= WHAT YOU WILL DO =
1) Answer these questions from the coffee filter crafts text:
(a) What three things can be wrapped around the center of the scrunched filter to make a butterfly?
(b) What is glued under the overlapping filters to serve as the tree trunk?
(c) How is the dry filter folded before the children cut shapes for snowflakes?
2) List every crayon color the coffee filter crafts text names for coloring the tree filters.
3) Decide whether each statement agrees with the coffee filter crafts text. Answer yes or no, and quote the words that decide it.
(a) The finished snowflakes are hung in the windows with glue.
(b) The holes for the filter book are punched on its narrower side.
(c) A magnet can be attached to the back of the clothespin butterfly for hanging.

= TEXT SEGMENT =
※
Mix a few drops of food coloring with water and place in paper cups, muffin tins or paint palettes. Then, use a medicine dropper or watercolor paintbrush to apply a few drops of the colored water to a coffee filter. Colors instantly spread throughout the filter paper and youngsters will love watching it. (Teachers can explain how and why the paper soaks up the liquid.) Display as-is, or continue on to make a butterfly. After applying several colors to create a tie-dyed look, let the coffee filter dry and create a butterfly by scrunching the filter in the middle to form "wings." Wrap a chenille stem, pipe cleaner or twist-tie around the center. One option is gluing the "wings" to a clothespin (using craft or hot glue), then attaching a magnet to the back for hanging.
Give children crayons to color three small coffee filters (green for spring; red for adding apples to the tree; red, yellow, orange and brown for coloring an autumn tree). Overlap three filters (one on top and two on bottom), then glue to a piece of brown construction paper cut to look like a tree trunk. Kids can also color the areas behind the tree, adding landscape details such as sun, clouds and flowers.
Let preschoolers paint large coffee filters using watercolors in different shades of blue. Alternatively, use blue and silver glitter glue, once the paint dries. Fold the dry coffee filter in half three times, then instruct the children to cut random shapes (similar to creating a paper snowflake). Open the filter and use tape or yarn to hang the snowflakes in classroom windows.
Gather five (or more) large, smooth and cone-shaped coffee filters and trace the shape of the filter twice onto colored construction paper (to create a front and back cover to glue to the filters). Use a hole punch to punch two or three holes through all the filters on the left (narrower) side. String ribbon through the holes to hold the "pages" together. Preschoolers can color the coffee filter "pages" and insert keepsakes or small objects into the filter "pockets."
※
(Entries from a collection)
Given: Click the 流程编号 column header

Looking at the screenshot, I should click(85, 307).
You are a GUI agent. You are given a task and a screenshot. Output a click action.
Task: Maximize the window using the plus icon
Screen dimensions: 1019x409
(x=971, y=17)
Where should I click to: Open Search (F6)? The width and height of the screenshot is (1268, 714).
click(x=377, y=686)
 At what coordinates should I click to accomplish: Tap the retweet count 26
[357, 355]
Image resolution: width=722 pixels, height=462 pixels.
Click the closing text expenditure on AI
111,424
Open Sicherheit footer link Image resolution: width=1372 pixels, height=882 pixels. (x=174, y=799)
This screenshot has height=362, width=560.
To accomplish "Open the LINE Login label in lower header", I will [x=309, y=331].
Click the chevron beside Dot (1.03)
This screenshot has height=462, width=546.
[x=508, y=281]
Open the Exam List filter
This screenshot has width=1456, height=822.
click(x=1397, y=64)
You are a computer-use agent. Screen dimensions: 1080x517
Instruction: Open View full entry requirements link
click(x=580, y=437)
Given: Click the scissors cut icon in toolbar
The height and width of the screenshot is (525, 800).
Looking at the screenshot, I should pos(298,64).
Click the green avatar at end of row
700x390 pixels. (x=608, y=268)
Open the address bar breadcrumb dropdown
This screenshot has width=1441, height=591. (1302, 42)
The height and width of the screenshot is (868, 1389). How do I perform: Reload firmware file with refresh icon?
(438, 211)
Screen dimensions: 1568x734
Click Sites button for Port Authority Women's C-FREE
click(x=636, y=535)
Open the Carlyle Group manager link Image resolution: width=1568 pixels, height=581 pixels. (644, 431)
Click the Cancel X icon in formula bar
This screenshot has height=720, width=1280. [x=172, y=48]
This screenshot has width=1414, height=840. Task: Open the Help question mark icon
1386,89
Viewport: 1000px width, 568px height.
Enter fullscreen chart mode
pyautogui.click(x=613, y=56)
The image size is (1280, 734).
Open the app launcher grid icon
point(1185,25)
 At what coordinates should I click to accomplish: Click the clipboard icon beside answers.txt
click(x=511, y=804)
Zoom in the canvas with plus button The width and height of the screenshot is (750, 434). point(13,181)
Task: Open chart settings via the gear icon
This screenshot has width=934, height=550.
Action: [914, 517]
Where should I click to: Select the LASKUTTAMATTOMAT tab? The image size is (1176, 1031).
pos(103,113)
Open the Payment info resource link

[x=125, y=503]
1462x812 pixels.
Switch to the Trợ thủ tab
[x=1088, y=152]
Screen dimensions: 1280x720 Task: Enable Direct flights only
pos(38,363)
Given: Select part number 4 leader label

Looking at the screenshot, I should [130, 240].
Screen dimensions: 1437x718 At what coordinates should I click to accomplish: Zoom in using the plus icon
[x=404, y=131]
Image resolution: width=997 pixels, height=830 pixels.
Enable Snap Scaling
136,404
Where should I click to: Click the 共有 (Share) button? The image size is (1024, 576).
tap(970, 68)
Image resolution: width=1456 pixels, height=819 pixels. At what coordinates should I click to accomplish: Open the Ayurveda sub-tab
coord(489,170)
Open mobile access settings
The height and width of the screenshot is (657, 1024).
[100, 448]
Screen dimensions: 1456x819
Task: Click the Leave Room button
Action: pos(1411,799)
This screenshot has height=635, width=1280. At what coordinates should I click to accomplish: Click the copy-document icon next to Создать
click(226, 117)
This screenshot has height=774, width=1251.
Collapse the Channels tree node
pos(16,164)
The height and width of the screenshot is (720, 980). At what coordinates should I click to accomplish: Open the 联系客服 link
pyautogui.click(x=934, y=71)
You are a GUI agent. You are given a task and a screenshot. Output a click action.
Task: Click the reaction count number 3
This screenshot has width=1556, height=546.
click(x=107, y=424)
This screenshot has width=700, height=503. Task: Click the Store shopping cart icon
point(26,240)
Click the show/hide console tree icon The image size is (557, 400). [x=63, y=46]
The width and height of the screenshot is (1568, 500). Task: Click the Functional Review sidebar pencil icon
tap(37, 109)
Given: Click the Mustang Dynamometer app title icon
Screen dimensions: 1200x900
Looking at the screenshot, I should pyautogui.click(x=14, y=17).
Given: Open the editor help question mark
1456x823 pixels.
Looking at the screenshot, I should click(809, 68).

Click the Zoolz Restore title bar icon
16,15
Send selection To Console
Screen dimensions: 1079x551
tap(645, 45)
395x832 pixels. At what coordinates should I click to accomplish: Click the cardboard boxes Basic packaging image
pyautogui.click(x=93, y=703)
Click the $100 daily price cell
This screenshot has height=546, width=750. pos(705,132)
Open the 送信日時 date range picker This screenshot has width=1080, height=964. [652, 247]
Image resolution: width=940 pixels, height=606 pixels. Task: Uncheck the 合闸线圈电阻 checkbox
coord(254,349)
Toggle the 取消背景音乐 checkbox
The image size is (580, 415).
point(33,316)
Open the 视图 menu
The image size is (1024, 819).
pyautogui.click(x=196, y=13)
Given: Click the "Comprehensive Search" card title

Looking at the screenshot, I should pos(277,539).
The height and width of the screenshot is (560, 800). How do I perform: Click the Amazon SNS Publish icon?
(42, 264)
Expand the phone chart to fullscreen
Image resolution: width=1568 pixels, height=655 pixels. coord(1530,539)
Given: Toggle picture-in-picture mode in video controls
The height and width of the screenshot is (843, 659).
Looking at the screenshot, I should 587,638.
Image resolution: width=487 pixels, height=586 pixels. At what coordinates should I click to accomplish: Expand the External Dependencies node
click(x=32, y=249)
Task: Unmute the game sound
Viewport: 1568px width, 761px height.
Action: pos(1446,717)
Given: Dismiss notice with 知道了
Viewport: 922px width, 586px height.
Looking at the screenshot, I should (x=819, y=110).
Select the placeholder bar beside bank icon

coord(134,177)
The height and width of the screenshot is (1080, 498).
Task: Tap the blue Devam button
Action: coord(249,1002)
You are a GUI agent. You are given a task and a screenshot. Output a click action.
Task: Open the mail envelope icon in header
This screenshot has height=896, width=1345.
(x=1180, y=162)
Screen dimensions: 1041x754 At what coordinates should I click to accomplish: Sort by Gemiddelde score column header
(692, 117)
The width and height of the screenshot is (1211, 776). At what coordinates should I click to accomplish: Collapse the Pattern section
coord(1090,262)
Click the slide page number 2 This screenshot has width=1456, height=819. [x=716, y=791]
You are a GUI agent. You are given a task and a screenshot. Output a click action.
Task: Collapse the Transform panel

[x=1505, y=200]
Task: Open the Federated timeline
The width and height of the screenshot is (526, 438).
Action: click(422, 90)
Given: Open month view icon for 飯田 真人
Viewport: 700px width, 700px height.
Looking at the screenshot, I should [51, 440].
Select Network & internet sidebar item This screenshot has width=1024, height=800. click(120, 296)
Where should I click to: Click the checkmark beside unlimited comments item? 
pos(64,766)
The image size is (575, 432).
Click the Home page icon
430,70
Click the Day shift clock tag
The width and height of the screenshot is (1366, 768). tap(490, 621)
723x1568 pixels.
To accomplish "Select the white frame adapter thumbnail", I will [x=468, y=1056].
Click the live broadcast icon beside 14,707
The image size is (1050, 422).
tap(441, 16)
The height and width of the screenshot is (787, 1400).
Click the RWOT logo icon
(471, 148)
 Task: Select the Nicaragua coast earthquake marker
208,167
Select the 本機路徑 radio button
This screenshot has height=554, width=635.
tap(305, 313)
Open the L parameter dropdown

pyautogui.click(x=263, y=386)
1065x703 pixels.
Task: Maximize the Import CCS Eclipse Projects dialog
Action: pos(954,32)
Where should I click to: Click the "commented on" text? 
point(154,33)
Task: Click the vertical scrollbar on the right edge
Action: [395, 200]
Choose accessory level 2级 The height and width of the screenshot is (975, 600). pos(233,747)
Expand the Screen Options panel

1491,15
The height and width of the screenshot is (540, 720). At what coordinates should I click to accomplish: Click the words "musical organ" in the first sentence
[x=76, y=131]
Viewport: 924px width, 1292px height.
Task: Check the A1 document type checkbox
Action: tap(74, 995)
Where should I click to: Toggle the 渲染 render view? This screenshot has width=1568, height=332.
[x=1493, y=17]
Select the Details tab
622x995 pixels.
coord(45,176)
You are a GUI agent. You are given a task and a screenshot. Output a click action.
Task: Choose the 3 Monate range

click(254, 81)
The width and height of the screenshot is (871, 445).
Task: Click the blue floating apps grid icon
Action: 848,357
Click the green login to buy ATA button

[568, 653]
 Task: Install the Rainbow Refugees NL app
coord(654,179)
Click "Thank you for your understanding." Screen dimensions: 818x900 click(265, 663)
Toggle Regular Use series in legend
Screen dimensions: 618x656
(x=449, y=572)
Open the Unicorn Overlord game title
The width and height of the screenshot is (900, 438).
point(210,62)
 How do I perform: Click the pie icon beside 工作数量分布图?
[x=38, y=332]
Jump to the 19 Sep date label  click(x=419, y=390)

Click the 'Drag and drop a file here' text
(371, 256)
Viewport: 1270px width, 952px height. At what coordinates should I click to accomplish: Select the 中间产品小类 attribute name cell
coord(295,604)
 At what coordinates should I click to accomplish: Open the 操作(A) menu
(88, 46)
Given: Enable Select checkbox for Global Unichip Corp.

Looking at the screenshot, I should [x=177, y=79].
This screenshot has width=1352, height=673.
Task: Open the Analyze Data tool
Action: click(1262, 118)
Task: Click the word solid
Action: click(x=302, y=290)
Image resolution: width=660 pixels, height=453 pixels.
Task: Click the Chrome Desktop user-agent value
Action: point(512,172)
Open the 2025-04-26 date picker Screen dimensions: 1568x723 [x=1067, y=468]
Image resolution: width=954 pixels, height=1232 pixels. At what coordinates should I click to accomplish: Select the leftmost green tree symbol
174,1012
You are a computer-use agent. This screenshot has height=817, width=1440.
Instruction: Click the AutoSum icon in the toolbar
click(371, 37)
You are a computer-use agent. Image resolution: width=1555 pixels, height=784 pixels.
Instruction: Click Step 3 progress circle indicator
※
= RESPONSES =
1)
(a) A chenille stem, a pipe cleaner or a twist-tie.
(b) A piece of brown construction paper cut to look like a tree trunk.
(c) It is folded in half three times.

2) Green, red, yellow, orange, brown

3)
(a) No: "use tape or yarn to hang the snowflakes in classroom windows"
(b) Yes: "through all the filters on the left (narrower) side"
(c) Yes: "then attaching a magnet to the back for hanging"